Collins left Ka Leo for a while, then came back as an editor of the Opinions section.  Despite his reputation, he wasn't that hard to deal with. He allowed us to be edgy & eccentric, he only had to ask me to rewrite when the word count was over the limit. 



UH Athletics & School Spirit

When I was in high school, UH was known for its great volleyball teams, decent mid-major basketball teams and a junk football team that went 0-12 in 1998


My first semester at UHM coincided with June Jones first year as the head football coach. Things were about to change for the better. 


The June Jones era started with a loss to Southern California (with future Heisman winner Carson Palmer), but when the team won the next game (versus Eastern Illinois), everyone said: "UH finally won a game".

The team went 9-4, beat our rival Fresno State and won a bowl game (versus Oregon State).  You could definitely feel a rise in school spirit as the season went on! 

The following year, the team got rid of its "Rainbow Warriors" nickname because June Jones felt that rainbows have become a "gay symbol" and that it hurt recruiting.

In 2013, the Rainbow Warrior name came back.

I wrote about that issue in the following blog posts
https://pablowegesend.blogspot.com/2013/02/uh-sports-nicknames.html
https://pablowegesend.blogspot.com/2013/05/the-rainbows-are-back.html




Life after the Fall 1999 semester



I went on to become a sociology major and graduated in Fall 2004. I went beyond the stereotypical 4 years to finish my bachelor's degree because it took a while before I declared my major and it took a while for me to fulfill all my core requirements. Part of it was I took some classes I didn't really need just because I was interested.  Also, part of it was I still was trying to figure out my post-college plans.

I could've continued on as a graduate student, but at that point, I felt I needed a break from being a student. 

One of my classmates who graduated a year before me became a substitute teacher. In Hawaii, you only need a bachelor's degree (in any subject) to become a substitute teacher. So I went that route for 13 years.

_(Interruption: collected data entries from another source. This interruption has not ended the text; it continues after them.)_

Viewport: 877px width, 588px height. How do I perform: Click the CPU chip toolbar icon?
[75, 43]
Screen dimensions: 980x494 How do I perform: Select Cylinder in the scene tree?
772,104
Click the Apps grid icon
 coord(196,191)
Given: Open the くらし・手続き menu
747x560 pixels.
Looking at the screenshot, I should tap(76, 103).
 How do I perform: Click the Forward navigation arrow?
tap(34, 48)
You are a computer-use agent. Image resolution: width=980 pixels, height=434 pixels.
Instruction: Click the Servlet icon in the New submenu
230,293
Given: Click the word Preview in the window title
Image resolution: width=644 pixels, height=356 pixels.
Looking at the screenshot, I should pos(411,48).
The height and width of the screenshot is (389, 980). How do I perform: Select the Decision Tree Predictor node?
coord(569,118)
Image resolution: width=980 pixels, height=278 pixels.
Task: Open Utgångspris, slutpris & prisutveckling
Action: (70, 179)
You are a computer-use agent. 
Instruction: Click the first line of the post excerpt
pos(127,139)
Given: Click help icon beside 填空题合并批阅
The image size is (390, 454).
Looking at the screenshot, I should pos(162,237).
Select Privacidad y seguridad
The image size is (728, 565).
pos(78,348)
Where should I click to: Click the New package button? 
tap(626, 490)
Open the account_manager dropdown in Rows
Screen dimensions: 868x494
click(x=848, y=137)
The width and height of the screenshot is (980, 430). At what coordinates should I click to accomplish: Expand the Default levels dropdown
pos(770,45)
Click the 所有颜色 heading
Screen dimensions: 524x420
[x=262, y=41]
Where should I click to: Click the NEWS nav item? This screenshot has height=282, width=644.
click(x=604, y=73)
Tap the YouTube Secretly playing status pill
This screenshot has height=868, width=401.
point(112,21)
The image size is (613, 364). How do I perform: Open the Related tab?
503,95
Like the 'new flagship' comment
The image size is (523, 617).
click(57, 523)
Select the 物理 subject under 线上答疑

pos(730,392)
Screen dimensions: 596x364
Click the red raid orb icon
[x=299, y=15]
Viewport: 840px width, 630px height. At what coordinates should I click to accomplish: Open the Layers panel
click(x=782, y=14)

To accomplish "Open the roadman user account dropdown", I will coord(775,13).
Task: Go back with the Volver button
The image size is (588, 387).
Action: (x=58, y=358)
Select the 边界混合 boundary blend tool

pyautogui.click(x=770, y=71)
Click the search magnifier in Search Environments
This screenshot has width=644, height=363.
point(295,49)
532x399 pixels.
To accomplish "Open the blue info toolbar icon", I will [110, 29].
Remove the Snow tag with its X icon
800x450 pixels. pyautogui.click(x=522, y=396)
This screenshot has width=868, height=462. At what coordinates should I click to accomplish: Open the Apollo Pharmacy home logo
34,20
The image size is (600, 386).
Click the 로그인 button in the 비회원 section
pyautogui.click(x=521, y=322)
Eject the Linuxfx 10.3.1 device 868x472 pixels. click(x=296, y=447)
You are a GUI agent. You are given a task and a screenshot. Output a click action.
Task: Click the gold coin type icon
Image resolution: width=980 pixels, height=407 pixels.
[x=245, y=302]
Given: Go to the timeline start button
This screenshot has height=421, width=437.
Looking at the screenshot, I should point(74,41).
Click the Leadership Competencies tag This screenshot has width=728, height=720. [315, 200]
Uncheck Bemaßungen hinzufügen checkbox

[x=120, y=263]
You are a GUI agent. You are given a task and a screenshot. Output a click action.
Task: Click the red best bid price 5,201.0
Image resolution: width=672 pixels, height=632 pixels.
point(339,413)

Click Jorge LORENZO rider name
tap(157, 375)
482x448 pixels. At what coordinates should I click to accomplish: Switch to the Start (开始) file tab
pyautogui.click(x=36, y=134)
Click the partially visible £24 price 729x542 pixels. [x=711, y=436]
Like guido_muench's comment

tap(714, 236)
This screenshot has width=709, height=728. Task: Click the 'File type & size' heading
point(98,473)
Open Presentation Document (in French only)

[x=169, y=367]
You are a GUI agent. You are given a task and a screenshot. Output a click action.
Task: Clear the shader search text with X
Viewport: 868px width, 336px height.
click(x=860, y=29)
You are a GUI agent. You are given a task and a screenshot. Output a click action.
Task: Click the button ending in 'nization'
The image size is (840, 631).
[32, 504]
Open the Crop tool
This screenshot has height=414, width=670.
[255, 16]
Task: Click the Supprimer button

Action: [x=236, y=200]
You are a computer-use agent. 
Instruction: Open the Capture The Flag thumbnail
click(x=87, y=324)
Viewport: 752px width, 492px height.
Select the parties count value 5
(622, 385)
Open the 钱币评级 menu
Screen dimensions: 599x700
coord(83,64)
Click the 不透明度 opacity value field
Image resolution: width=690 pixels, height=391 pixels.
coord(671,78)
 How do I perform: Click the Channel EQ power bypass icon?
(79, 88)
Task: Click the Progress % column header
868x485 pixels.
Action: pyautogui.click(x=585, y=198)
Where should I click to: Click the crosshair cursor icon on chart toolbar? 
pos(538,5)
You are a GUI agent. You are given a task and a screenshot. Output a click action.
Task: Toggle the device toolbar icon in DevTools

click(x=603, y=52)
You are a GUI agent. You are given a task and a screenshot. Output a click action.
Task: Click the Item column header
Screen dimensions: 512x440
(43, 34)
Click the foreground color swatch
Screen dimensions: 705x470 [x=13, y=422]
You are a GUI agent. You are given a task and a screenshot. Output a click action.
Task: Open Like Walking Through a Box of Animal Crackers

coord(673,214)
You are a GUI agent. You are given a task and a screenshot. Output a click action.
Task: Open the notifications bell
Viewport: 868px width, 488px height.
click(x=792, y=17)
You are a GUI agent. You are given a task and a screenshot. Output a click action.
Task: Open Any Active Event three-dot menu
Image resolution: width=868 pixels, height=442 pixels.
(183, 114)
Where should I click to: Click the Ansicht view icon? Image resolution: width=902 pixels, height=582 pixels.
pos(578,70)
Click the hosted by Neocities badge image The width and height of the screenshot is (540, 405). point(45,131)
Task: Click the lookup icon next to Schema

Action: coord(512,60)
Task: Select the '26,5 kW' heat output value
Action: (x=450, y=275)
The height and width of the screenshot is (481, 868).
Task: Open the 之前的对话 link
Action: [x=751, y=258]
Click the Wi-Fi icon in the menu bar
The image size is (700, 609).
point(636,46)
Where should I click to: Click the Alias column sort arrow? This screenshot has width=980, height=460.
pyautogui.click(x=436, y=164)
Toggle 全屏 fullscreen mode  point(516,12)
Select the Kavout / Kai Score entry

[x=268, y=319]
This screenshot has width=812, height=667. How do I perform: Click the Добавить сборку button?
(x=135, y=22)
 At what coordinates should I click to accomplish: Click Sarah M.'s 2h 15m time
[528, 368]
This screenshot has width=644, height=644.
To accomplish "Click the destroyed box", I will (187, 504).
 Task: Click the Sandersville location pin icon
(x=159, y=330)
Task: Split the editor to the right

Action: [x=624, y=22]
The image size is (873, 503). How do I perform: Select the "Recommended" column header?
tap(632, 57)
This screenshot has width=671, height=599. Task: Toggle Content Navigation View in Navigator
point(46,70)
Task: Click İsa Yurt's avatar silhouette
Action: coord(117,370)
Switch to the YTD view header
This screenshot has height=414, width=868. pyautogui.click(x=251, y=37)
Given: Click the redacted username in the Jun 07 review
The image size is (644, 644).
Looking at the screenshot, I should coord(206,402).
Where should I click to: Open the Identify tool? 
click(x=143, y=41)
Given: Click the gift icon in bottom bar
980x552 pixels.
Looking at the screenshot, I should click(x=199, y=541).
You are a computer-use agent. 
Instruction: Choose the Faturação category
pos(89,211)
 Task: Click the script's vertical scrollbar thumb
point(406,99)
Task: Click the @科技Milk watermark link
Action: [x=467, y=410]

Within that time, I figured that I need to do something else in my life. I was at a crossroads. Since I was working at schools, I was seriously considering becoming a full-time teacher. Then I remembered the times working at libraries when I was a UHM student.  What do I do? There are more teaching positions out there, but full-time teaching comes with more stress. If I enjoyed working at libraries as a part-time worker before, I might as well pursue becoming a full-time library worker.

So in the summer of 2012, I applied to return back to UHM to pursue a degree in Library & Information Science (LIS), which I started in Spring 2013. I finished in Fall 2015. My experiences as a graduate student in LIS was very different from being a UHM student fresh out of high school. I'll explain more in future posts.

Now, I'm a Library Assistant at a public middle school. Happy to land a full-time library position, but I do eventually want to move on to either a public or university library in the future. 

Who knows, maybe one day, I'll be back at UHM as a full-time library employee.  Staff can take classes with a tuition waiver, so being a student again is a possibility.  We'll see!

Go Rainbow Warriors!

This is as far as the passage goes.